# Text for analysis
[Start of Attachment]

Saturday, 17 November 2012

Carlisle on Doncaster - a disappointment?

Lord Carlisle’s review of Doncaster Council’s handling of the Edlington Case has just been published.


For a brief summary see the Independent’s account.


I think I agree with some of his recommendations.

I like Recommendation 17, “… that further attention be given to developing a good national standard for school nurse provision.” However, I would have preferred him to say that he recommended the provision of a good national school nurse service. That would have been clearer.

I also liked Recommendation 16, “… that annual medical examinations at school be introduced for every child up to and including year 11”.

But I think it would have been better to have said that every child has a right to a good school medical service. However, an annual check-up at which a child is weighed and examined is part of that. 

Recommendation 3 says that “…the links between children’s services generally and CAMHS (Child and Adolescent Mental Health Services) should be developed to achieve the best potential effect of full assessments of conduct disorder and the use of available treatment.”

[End of Attachment]

# Data block
[Start of Attachment]

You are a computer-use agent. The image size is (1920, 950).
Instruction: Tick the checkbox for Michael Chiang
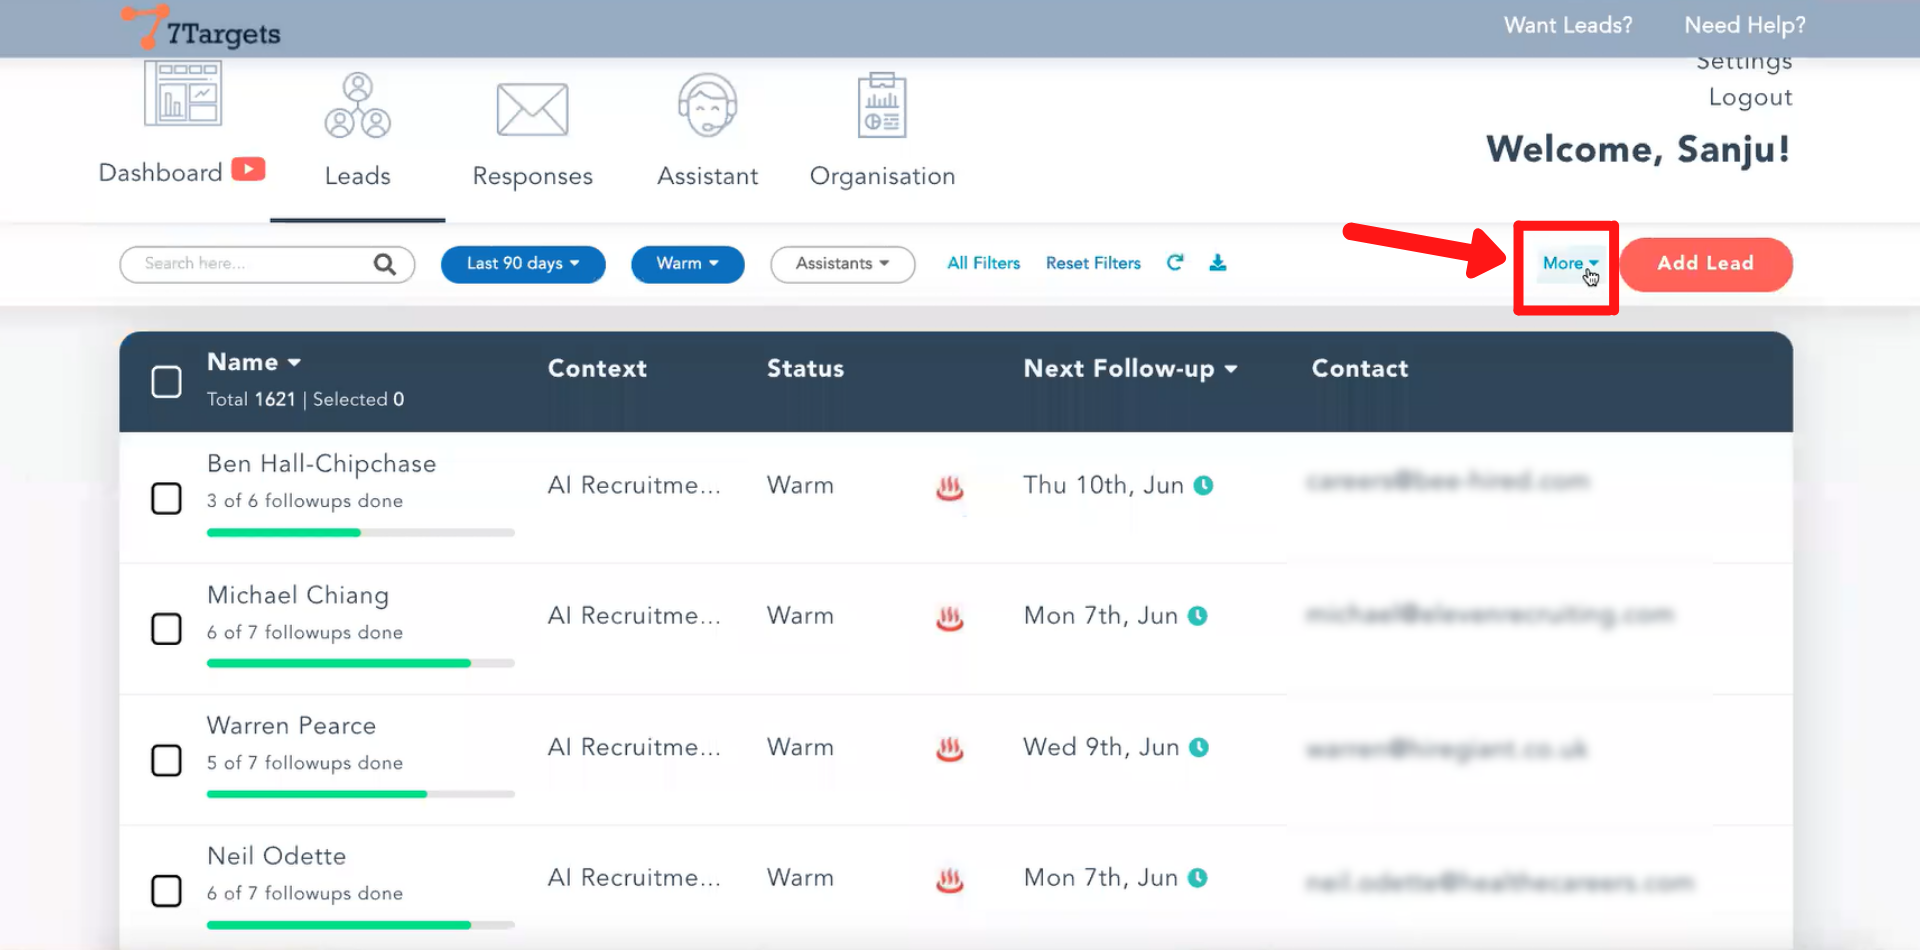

[End of Attachment]

# Directions
1. In the blog post on Lord Carlisle's Doncaster review, what does Recommendation 16 call for?
2. Continue the blog post on Lord Carlisle's Doncaster review from the point where it stops.

# Results for the exercise
1. Annual medical examinations at school for every child up to and including year 11.

2.
That sounds OK, but I think the issue is primarily one of properly resourcing CAMHS.

I also found some of his recommendations puzzling and difficult to accept.

Recommendation 4 is one such. He writes:

“I recommend that Ministers and local authorities consider steps to ensure that the knowledge held by housing providers becomes a standard part of developing intelligent systems for dealing with casework and is recognised by other agencies as an important source of early warning information about families facing problems.”

What does that mean? Are housing associations going to be expected to routinely pass information to local authorities concerning some of their tenants who have children? How will they select which tenants and how can such ‘spying’ be reconciled with the Data Protection Act? 

At present anybody who believes a child is at risk of significant harm should alert the local authority (or the police or the NSPCC). That is clear and justifiable. But it is a lot less easy to identify reasonable ‘early warning information’ and to justify sharing it without permission. Indeed many people who have years of training and experience in childcare find identifying reliable early warning information difficult to do. This recommendation reminds me of the ‘cause for concern’ indicators in ContactPoint - for an excellent discussion of information sharing see Eileen Munro's article on the subject at http://eprints.lse.ac.uk/4403/

I think Carlisle's discussion here is naïve.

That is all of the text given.